Le plastique est un matériau formidable : il est léger, il est solide, il peut être soufflé, moulé et il est économique à produire. Au départ, le plastique est un produit naturel à base de cellulose et de résine : le celluloïd ou la bakélite. Il ne pose donc aucun problème puisqu’il est biodégradable. Mais à partir du XXe siècle, il devient un produit chimique fabriqué à base de pétrole. Il aura un effet décisif pendant la guerre, par exemple pour fabriquer les parachutes en nylon (bien moins chers que les parachutes en soie). Après la guerre, on s’aperçoit que le plastique a d’énormes usages civils : grâce à lui, on peut fabriquer des canalisations qui permettent de rendre facile l’adduction d’eau et son évacuation, il permet d’alléger le poids des voitures ou des avions. Il est un élément décisif de l’amélioration de la qualité de l’alimentation (en particulier avec la mise sous vide). Il permet de transporter de l’eau, par exemple à la suite d’un tremblement de terre, grâce aux bouteilles. Il sauve des vies grâce aux airbags ou aux casques. Sans parler de la médecine moderne : depuis les gants jetables jusqu’aux seringues en passant par les prothèses, les cathéters ou les scanners, tout est en plastique. Il est la base de l’asepsie qui explique en grande partie l’amélioration de l’espérance de vie depuis 70 ans.

L’exposition montre bien que le plastique commence à être un problème au cours des Trente Glorieuses. On entre dans la civilisation du jetable : les collants, les rasoirs, les couverts, les assiettes, les contenants alimentaires et surtout les sacs deviennent tous à usage unique, produisant des montagnes de déchets. S’ajoute à cela la fabrication de babioles pas toujours très utiles. C’est la combinaison de son origine chimique et de son utilisation de masse qui génère un problème planétaire.

1 000 camions poubelles par jour

Progressivement, les 9 milliards de tonnes de plastique produites depuis 1950 deviennent des déchets durables. En effet, la matière ne se dégrade que très lentement.

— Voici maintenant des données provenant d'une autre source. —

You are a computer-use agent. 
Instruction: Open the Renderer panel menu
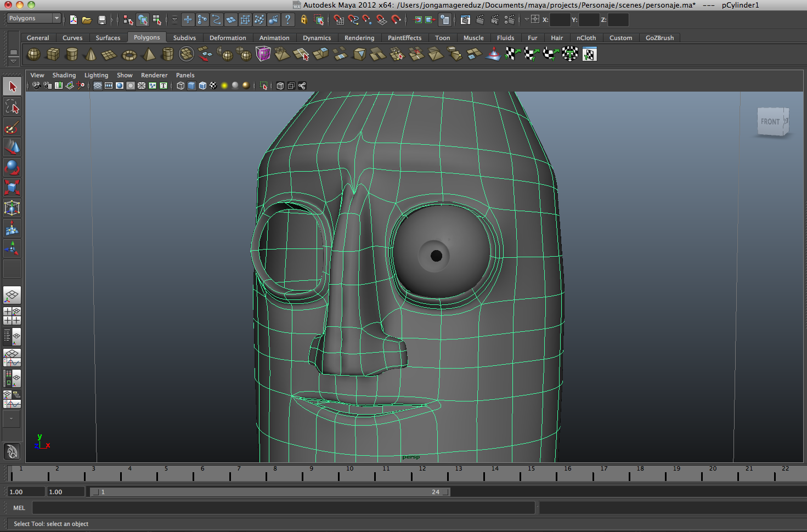click(x=154, y=75)
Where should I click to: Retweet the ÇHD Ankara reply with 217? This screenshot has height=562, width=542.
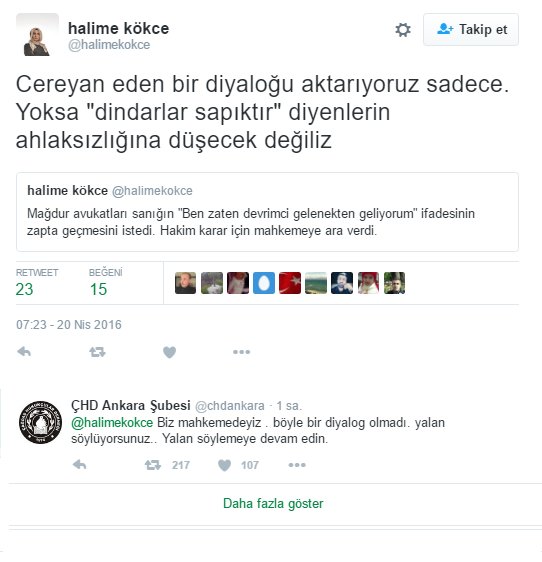tap(167, 465)
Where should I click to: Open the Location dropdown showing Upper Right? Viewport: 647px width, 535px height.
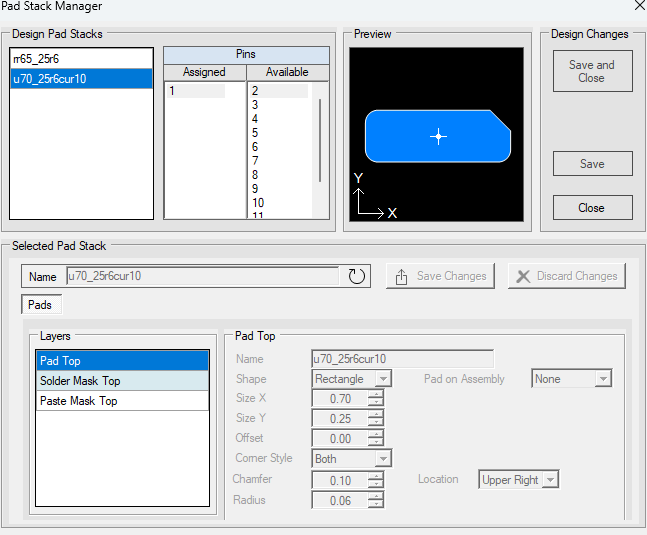549,480
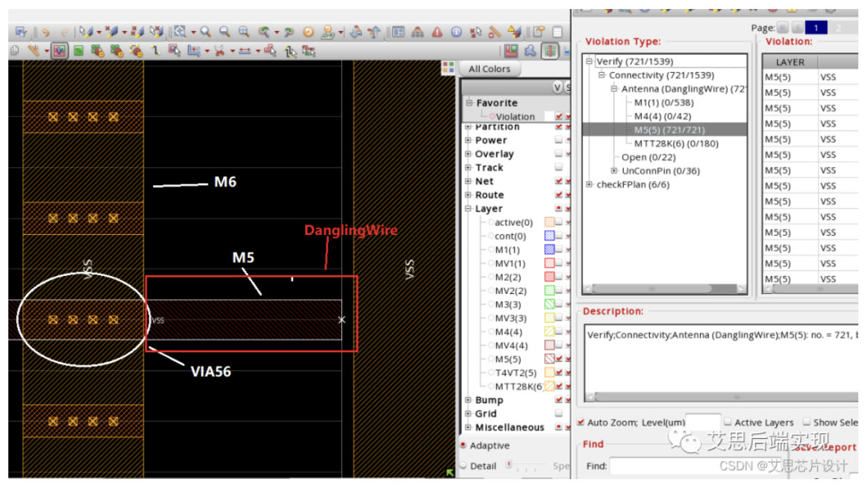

En même temps, la consommation a augmenté de façon exponentielle : il génère 300 millions de tonnes de déchets chaque année, soit le poids de la population humaine ! Une bonne partie de ces déchets est rejetée dans la mer : l’équivalent de 1000 camions poubelles par jour. Il y a un continent de plastique qui flotte sur le Pacifique d’une surface d’un million de kilomètres carrés (soit deux fois la France). L’exposition montre des photos d’îles couvertes de déchets bien que totalement inhabitées. Le plastique s’intègre aussi dans la chaîne alimentaire depuis les animaux jusqu’aux hommes, sans qu’on en connaisse encore aujourd’hui les conséquences. Ainsi, une personne qui ne boit que de l’eau minérale en bouteille plastique l’équivalent d’une carte bancaire par semaine en microparticules de polymères.

Tout n’est pas désespéré

Il existe pourtant des solutions. Si le problème du plastique est aussi grave que celui du changement climatique, il est beaucoup plus facile à résoudre, nous explique-t-on. L’exposition montre que les solutions sont de trois ordres : 

- Tout d’abord, le substitut : fabriquer moins d’objets en plastique, comme cette start-up française qui réalise des gobelets à base de cellulose et de sable, matériaux beaucoup plus biodégradables. 

- Ensuite, on peut récupérer et nettoyer. Pour l’instant, une part minime du plastique est recyclée. Pourtant il existe de l’espoir. Dans certains pays en voie de développement, se montent des filières de récupération qui permettent à ceux qui y travaillent d'en vivre. Il est possible aussi sans difficulté de capter plus de déchets pour les mettre dans le circuit de l’élimination. Après le substitut, la deuxième solution est donc la récupération des objets, leur réutilisation ou leur élimination.

- Enfin, pourquoi utiliser des plastiques à usage très court ? On ne se sert des sacs de courses que quelques heures, on peut s’en passer. En revanche, le plastique utilisé dans le bâtiment par exemple pour l’isolation des fils électriques ou pour les canalisations, dure beaucoup plus longtemps : 12 ans en moyenne. C’est un usage utile, durable et acceptable. La troisième solution est donc le discernement dans l’utilisation.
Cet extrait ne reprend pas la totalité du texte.